Matt Eland

Posted on Apr 21, 2022 • Originally published at accessibleai.dev

Azure ML Studio: Getting Oriented with Azure Machine Learning

#azure #beginners #machinelearning #datascience

Azure Machine Learning Studio (often shortened to ML Studio or AMLS) is Microsoft's premier data science portal.

Here's a sampling of some of the things ML Studio lets you do:

Train machine learning models
Evaluate trained model performance
Launch new experiments in a variety of ways
View the results of past experiments
Deploy trained models as REST endpoints
Monitor deployed models
Track datasets and models
Provision and manage compute resources
Conduct data science experiments in online notebooks

Obviously, this is a pretty powerful application.

In this article we're going to take a look around the application and get a closer look at the things it can do.

This content is also available in video form on YouTube

Getting to ML Studio

In order to get to ML Studio, you need to first have one set up. If you haven't done that yet check out the tutorial on setting up a Machine Learning instance for more details.

Assuming you have an existing ML studio instance, you can get to Machine Learning studio in one of two ways:

Finding your machine learning instance in the Azure portal and clicking on the "Launch studio" button on its overview page
Navigating directly to ml.azure.com and selecting your machine learning instance.

Either one of these options should take you to your Azure Machine Learning Studio home screen.

Home Screen

The home screen allows you to quickly create a new Notebook, Automated ML Experiment, Designer experiment, Pipeline, Dataset, Compute instance, Training cluster, Datastore, Data labeling project, environment, or training job (currently in preview at the time of this writing). Each of these sections are covered elsewhere in this article in more detail.

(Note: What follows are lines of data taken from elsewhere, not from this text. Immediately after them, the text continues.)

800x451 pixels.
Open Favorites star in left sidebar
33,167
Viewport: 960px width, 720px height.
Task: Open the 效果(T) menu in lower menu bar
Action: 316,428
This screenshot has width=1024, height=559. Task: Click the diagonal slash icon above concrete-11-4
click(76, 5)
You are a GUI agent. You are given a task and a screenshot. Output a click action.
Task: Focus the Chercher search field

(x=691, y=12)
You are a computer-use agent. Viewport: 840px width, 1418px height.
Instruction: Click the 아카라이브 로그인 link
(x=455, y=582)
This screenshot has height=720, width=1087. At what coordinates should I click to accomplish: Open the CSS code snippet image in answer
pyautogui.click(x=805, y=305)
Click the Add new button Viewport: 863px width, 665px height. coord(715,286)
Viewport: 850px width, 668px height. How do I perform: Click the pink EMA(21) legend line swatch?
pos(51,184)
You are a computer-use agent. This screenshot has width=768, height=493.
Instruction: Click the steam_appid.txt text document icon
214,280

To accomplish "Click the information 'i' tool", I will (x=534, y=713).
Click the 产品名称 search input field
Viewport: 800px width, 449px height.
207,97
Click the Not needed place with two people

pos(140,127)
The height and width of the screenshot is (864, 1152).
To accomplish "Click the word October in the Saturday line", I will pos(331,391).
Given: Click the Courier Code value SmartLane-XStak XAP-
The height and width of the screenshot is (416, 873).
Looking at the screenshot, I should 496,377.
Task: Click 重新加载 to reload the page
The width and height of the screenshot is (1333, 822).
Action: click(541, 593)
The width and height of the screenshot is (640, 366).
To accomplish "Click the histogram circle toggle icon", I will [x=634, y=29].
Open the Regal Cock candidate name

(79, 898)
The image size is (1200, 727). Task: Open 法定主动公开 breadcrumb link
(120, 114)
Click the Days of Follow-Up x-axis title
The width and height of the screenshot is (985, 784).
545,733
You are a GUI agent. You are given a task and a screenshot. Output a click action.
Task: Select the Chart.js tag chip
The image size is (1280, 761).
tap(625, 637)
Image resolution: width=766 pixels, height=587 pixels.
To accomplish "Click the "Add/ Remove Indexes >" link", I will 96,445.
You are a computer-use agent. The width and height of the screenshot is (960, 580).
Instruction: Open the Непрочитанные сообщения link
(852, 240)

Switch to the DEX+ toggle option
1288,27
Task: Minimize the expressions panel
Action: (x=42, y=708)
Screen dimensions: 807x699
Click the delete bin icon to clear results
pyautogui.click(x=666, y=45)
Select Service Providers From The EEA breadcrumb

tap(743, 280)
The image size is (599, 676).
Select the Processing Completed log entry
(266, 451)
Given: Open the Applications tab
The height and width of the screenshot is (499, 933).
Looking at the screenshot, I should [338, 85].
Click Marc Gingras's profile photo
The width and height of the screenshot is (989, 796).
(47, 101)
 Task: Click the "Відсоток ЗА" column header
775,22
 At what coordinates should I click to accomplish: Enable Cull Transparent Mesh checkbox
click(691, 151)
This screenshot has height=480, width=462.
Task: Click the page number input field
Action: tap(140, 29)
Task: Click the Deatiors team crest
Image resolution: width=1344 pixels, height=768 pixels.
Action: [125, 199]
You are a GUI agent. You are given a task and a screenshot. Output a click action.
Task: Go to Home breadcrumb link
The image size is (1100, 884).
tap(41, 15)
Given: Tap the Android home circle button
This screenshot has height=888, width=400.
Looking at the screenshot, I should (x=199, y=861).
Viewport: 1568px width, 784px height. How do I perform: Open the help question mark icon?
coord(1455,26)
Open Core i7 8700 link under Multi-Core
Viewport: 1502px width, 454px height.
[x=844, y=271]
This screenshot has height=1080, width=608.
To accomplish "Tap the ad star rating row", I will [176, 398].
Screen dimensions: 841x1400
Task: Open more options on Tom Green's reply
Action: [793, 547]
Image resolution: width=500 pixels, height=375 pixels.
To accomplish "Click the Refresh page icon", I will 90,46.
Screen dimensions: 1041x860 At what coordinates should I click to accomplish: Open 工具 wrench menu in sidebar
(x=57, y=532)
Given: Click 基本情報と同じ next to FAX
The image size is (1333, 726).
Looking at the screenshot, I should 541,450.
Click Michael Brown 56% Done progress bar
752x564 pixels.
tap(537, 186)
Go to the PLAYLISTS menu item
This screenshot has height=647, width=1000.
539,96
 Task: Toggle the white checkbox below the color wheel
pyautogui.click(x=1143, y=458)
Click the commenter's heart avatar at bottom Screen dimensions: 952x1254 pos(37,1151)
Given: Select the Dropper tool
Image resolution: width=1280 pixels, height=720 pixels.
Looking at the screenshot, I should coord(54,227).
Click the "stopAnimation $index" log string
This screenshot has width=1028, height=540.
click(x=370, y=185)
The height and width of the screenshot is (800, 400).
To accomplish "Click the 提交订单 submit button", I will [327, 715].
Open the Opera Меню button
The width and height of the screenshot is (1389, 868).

The home screen also lists the different runs, compute resources, models, and datasets that you have previously created and provides links to get more details on each one.

This effectively makes the home screen a very effective jumping off point for most things you might want to do in ML Studio.

Additionally, the bottom of the home page has a collection of links to helpful Microsoft Learn content and other resources to help you get started.

Navigation

The sidebar on the left is shared between all major pages and can be collapsed and expanded by pressing the three straight lines at the top of the sidebar.

The rest of this article will follow the order of items on the sidebar.

Author

The three authoring options are all built around creating new machine learning experiments, but they are aimed at users of different proficiency levels.

Notebooks

The notebook section allows you to run Jupyter notebooks on Azure using compute instances to power the execution of code in those notebooks.

For those of you not familiar with Jupyter notebooks, these are interactive code environments that let you mix together blocks of Python code that can be executed by anyone with access to the notebook. The result of the last statement from each block of Python code is displayed for the user to see (along with the output of calls to print) which makes them ways of seeing intermediate results when you are transforming or visualizing data.

While Jupyter notebooks can be hosted on any machine via distributions like Anaconda, hosting your notebooks in the Azure environment allows you to more easily share them with other team members.

Learn More: Installing Anaconda and getting started with Jupyter Notebooks

Microsoft also offers the Azure SDK which allows for Python code to interact with ML Studio resources and experiments. By running the Azure SDK in the cloud, you simplify the process of authentication which makes it a little easier to get started with the SDK.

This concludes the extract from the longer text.